Rooster Takes Flight
— Vancouver Canucks (@Canucks) February 17, 2019
Big Zack’s Big Attack
— Dan Riccio (@DanRiccio650) February 17, 2019
Boeser Hits 100
— Sportsnet 650 (@Sportsnet650) February 17, 2019
Hard Work from the Horvat Line
You wanna see some unreal teamwork? pic.twitter.com/KBn1Tg9BJC
— NHL (@NHL) February 22, 2019
Gaudette’s Laser Beam
— Vancouver Canucks (@Canucks) February 22, 2019
Saturday, February 23rd
The Canucks play host to the New York Islanders on Saturday night at 7:00 pm PST. The Islanders currently have the 5th best record in the NHL and are 6-3-1 in their last 10 games. One of the biggest surprise teams of the year, Mathew Barzal leads the team with 50 points in 60 games and head coach Barry Trotz is undeniably the front runner so far this season for coach of the year. Vancouver will be looking to bounce back from a disappointing loss to the Arizona Coyotes. This will also be the last game the Canucks play before the trade deadline.
Monday, February 25th
NHL Trade Deadline Day. As always, the deadline officially occurs at 12:00 pm PST. Last minute deals tend to break for roughly 30 minutes longer, but all trades must be fully submitted to the NHL by the deadline. The Vancouver Canucks only have two players who are facing unrestricted free agency and are as of yet unsigned for next year: Alexander Edler and Marek Mazanec.
Something tells me fans will only be following what happens to one of those two players.
Following the deadline, the Canucks will play the Anaheim Ducks at 7:00 pm PST. This will be their last game at home before taking a bit of a break from Rogers Arena.
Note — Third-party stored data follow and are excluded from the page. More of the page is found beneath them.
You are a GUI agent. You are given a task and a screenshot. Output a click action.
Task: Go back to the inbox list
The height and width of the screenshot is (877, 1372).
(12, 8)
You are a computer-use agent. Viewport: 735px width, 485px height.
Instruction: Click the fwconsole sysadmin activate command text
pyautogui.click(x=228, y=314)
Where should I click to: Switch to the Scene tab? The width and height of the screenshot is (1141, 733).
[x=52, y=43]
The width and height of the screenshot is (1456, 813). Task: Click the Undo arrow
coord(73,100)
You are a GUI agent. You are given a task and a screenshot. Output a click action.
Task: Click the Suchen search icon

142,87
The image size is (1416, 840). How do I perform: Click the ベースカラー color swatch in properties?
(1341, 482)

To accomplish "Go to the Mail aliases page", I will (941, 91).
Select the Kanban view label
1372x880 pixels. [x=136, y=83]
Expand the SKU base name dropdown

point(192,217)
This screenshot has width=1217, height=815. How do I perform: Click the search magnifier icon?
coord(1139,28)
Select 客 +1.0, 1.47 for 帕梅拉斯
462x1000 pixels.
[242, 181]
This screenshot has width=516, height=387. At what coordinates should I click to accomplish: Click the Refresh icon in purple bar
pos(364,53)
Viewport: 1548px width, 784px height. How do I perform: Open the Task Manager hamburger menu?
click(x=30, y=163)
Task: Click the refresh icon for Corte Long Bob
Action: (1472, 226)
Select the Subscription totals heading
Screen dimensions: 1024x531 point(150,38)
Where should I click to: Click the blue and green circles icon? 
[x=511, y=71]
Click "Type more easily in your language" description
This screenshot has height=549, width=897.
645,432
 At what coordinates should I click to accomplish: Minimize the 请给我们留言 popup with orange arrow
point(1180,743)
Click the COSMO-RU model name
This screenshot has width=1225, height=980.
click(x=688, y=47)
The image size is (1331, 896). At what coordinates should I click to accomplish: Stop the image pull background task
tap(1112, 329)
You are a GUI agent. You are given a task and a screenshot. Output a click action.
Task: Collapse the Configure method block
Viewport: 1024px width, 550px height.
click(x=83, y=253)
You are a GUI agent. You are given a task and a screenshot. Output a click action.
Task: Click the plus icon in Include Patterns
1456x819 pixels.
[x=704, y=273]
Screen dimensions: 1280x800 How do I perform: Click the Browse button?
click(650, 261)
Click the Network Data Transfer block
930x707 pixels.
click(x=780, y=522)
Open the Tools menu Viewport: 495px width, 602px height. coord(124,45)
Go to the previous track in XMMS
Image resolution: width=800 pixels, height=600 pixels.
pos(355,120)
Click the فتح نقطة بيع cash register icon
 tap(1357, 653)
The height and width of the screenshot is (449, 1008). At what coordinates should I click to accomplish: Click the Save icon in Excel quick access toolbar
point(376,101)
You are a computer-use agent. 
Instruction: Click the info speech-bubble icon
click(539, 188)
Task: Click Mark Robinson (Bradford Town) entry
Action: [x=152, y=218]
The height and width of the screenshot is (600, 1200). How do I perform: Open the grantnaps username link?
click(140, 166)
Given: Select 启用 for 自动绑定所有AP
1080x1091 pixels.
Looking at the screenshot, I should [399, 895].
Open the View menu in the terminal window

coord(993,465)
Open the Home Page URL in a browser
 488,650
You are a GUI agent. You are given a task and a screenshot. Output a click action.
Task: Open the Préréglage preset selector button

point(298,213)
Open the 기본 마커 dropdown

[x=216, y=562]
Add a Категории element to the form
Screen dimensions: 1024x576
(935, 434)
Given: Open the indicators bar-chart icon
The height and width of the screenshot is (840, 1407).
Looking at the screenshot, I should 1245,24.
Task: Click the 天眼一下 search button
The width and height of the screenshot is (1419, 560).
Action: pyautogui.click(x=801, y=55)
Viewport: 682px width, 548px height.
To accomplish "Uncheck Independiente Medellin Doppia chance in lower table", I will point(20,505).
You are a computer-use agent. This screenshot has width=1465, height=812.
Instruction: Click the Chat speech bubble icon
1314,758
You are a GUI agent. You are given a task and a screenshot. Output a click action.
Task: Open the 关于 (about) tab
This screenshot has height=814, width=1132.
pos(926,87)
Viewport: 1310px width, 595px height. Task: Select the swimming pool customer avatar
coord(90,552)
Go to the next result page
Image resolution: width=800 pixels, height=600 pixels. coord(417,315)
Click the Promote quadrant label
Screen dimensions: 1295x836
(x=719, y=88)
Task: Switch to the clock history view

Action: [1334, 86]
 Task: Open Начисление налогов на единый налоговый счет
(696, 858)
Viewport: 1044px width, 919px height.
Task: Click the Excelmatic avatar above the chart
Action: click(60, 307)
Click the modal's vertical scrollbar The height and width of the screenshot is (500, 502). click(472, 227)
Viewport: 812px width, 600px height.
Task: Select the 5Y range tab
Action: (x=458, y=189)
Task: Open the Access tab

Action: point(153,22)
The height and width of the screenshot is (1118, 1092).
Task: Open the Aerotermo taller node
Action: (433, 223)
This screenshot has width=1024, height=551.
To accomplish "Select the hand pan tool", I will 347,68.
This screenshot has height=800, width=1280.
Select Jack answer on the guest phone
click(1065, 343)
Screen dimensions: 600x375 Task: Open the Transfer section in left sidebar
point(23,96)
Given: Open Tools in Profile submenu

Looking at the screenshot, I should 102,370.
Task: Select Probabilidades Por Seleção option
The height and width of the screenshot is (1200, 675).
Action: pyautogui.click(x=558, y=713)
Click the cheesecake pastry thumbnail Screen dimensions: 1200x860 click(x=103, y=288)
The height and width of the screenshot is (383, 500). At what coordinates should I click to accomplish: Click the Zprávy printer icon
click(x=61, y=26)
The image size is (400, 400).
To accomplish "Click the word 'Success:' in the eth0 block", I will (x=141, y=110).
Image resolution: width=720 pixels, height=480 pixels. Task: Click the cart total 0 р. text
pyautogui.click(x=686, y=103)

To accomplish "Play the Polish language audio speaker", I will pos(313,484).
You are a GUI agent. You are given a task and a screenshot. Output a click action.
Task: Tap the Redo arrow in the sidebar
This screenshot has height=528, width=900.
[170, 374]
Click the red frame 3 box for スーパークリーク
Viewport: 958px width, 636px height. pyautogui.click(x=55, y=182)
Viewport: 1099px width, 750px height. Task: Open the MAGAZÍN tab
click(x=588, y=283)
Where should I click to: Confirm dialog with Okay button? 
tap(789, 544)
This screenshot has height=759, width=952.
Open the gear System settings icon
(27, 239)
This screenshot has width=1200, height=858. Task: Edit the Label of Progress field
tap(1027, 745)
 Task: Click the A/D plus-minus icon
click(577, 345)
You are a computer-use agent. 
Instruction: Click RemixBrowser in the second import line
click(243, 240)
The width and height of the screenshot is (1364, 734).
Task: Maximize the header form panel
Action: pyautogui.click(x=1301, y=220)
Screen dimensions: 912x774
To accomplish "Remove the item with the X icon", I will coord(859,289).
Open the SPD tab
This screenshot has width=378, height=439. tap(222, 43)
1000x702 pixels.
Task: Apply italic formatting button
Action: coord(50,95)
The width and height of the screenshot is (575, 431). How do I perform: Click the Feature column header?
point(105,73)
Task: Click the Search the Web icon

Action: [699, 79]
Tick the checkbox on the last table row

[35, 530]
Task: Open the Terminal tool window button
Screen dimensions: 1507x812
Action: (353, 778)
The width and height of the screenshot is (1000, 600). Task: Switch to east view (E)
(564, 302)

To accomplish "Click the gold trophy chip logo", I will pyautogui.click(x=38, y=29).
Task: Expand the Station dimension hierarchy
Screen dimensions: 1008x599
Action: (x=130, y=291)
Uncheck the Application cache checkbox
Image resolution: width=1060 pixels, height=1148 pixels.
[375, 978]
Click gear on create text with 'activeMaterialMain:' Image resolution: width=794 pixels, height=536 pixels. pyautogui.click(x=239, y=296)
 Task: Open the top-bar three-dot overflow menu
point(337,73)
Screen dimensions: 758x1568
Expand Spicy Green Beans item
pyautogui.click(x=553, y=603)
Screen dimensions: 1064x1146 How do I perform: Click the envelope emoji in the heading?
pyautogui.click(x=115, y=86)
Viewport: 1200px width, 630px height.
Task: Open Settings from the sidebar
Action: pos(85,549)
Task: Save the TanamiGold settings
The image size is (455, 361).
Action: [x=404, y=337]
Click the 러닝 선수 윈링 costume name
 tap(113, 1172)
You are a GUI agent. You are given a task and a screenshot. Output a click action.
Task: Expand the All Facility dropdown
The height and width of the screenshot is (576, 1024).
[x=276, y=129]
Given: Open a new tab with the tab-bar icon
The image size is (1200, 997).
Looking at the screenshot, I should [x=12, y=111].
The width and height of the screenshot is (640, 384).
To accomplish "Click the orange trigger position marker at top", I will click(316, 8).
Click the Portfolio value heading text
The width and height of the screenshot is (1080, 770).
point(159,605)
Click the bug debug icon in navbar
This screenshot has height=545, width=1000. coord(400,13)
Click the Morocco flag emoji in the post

The Ducks are currently 3-7-0 in their last 10 games, but 3-1 in their last 4. That includes a 1-0 win against your Vancouver Canucks that I’m sure the players will want to exact a little revenge for.
Wednesday, February 27th
The Canucks will be in Denver to play the Avalanche at 6:30 pm PST. Colorado is sitting one point shy of the last wild-card spot in the west; a spot currently held by Minnesota. The Avalanche are 3-4-3 in their last 10 games but are slowly showing signs of making a season-ending push for the playoffs. They’re currently the only team of the bottom nine teams in the west with a positive goal differential (+3), and they have one game in hand on the Wild.
The Avs will grab the final wild-card spot. You heard it here first.
— Jason Brough (@JasonBroughTSN) February 21, 2019
Thursday, February 28th
Finally, Vancouver will pay a visit to Coyotes in Arizona on Thursday at 6:00 pm PST to wrap up the week. After yesterday, I’m sure nothing will excite fans more than the idea of a rematch. The Coyotes currently sit at 5-5-0 in their last 10 games.